» **Aim of the task**: The output should consist solely of the lines running from the one that contains "1252x901 pixels. At" through the end of the records below, copied exactly.

» **The input**:
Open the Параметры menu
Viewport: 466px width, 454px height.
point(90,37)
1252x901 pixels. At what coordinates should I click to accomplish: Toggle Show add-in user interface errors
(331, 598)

» **Answer**:
1252x901 pixels. At what coordinates should I click to accomplish: Toggle Show add-in user interface errors
(331, 598)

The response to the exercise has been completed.